Zöliakie/Sprue, die Unverträglichkeit gegenüber Gluten, dem Weizeneiweiß, ist weit verbreitet. In diesem Fall müssen sämtliche Weizenprodukte gemieden werden, bei besonders ausgeprägter Intoleranz müssen Sie auch auf Weizenzusatzstoffe in Lebensmitteln achten, wie zum Beispiel Stärke, und auf Spuren, die auch in Produkten, für die selbst kein Weizen verarbeitet wurde, vorkommen können, wenn im gleichen Betrieb Weizen verwendet wird. Alternativen sind Dinkel-, Hafer-, Reis- und Maismehl, die alle kein Gluten enthalten.

Was gegen akuten Blähbauch hilft

Sollten Sie akute Beschwerden haben, hilft ein Tee aus Fenchel, Anis und Kümmel, alle drei Inhaltsstoffe haben entblähende Eigenschaften. Diese drei Gewürze sind, genauso wie Kardamom, auch sehr gute Zutaten im Essen, um dem Blähbauch vorzubeugen. Sollten Sie unterwegs etwas Unverträgliches essen, beispielsweise wenn Sie eingeladen sind, helfen ein paar der oben genannten Samen nach dem Essen zerkaut. Es gibt auch Tropfen, die aus entblähenden Zutaten hergestellt sind, man kann sie in der Apotheke bekommen.

Leicht verträgliche Lebensmittel

Damit sich Ihr Körper von der Belastung der schwer verdaulichen oder unverträglichen Lebensmittel erholen kann und Sie sich wieder wohl fühlen, empfiehlt sich eine Diät mit leicht verträglichen Lebensmitteln.

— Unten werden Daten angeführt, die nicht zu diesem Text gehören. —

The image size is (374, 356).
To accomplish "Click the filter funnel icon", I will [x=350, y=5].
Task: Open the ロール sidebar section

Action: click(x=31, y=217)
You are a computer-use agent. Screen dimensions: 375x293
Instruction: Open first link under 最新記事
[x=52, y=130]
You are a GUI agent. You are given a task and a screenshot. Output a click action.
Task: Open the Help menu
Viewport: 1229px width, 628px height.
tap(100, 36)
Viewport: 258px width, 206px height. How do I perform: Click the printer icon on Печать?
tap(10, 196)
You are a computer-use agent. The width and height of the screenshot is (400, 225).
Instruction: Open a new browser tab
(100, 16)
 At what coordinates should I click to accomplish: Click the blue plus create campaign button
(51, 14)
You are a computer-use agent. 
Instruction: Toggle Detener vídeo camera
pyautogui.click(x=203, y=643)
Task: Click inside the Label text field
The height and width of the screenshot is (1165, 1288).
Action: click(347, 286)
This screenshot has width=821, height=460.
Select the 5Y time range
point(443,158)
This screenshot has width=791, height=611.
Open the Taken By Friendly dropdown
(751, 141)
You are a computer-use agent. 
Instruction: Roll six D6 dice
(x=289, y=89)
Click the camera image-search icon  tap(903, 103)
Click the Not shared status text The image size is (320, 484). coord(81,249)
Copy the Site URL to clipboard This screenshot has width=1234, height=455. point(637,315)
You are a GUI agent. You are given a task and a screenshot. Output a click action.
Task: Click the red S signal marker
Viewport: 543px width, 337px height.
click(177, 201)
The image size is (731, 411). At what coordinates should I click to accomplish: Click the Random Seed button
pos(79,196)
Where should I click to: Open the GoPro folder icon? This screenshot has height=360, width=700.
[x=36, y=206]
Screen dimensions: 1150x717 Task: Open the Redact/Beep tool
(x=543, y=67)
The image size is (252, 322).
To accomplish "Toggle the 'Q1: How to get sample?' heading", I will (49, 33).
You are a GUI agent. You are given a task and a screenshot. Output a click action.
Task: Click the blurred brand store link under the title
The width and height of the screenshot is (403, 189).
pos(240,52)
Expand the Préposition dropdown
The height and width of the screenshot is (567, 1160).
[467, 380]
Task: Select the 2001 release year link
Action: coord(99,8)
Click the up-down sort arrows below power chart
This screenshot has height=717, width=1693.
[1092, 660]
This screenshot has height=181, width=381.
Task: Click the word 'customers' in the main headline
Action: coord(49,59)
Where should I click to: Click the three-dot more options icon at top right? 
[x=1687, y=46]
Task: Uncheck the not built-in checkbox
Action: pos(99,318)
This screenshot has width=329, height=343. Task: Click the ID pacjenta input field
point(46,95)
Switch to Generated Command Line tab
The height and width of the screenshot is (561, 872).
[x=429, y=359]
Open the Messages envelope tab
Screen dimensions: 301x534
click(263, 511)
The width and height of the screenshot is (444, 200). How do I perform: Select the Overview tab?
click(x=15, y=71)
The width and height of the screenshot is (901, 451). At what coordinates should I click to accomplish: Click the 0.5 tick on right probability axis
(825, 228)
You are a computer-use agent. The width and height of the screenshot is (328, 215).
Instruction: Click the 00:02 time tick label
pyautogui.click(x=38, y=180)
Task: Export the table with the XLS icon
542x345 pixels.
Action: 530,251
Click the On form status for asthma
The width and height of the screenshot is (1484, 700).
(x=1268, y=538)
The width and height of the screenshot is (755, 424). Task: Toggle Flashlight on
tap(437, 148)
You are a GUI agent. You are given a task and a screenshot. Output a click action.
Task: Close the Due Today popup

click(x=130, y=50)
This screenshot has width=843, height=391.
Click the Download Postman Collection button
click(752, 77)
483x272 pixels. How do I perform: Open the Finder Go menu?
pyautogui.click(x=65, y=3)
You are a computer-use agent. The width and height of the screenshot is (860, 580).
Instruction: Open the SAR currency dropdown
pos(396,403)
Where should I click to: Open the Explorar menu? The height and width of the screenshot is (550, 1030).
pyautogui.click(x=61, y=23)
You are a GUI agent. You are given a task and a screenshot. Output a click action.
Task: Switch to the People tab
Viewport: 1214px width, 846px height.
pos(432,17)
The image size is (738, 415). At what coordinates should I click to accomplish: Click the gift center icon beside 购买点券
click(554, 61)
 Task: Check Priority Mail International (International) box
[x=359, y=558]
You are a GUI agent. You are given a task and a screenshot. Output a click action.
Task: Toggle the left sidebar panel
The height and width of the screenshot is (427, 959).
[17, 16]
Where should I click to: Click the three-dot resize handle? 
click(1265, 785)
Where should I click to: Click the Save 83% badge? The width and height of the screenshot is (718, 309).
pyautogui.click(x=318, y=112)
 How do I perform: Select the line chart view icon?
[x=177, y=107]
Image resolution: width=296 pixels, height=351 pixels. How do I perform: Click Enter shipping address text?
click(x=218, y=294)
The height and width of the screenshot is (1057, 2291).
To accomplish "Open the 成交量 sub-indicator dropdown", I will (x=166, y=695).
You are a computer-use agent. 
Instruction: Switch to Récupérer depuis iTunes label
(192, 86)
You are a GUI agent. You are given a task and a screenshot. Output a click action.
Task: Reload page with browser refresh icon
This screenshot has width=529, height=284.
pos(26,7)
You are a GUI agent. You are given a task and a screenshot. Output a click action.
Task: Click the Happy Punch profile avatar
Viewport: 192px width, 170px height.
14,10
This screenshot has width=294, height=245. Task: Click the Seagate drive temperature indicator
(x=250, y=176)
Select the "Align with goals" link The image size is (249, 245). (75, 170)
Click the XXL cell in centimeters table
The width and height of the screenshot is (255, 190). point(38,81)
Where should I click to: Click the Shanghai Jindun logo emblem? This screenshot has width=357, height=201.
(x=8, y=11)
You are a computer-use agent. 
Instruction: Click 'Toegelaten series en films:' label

Meiden Sie alle Lebensmittel, von denen Sie wissen, dass Sie sie nicht vertragen, und ersetzen Sie sie nach Wunsch durch die folgenden. Wenn Sie die unverträglichen noch nicht herausgefunden haben, meiden Sie sämtliche oben aufgeführten und beginnen Sie nach der Diät nach und nach wieder mit einzelnen Lebensmitteln. Sollten Sie sich wieder aufgebläht fühlen, können Sie den Verursacher so ganz einfach ausmachen.

Reis, zarte Haferflocken, Weißbrot, Zitrusfrüchte, Bananen, Melone, Aprikosen, Pfirsiche, Möhren, Zucchini, Kürbis, Avocados, Tomaten, Gurken sind normalerweise leicht verträglich.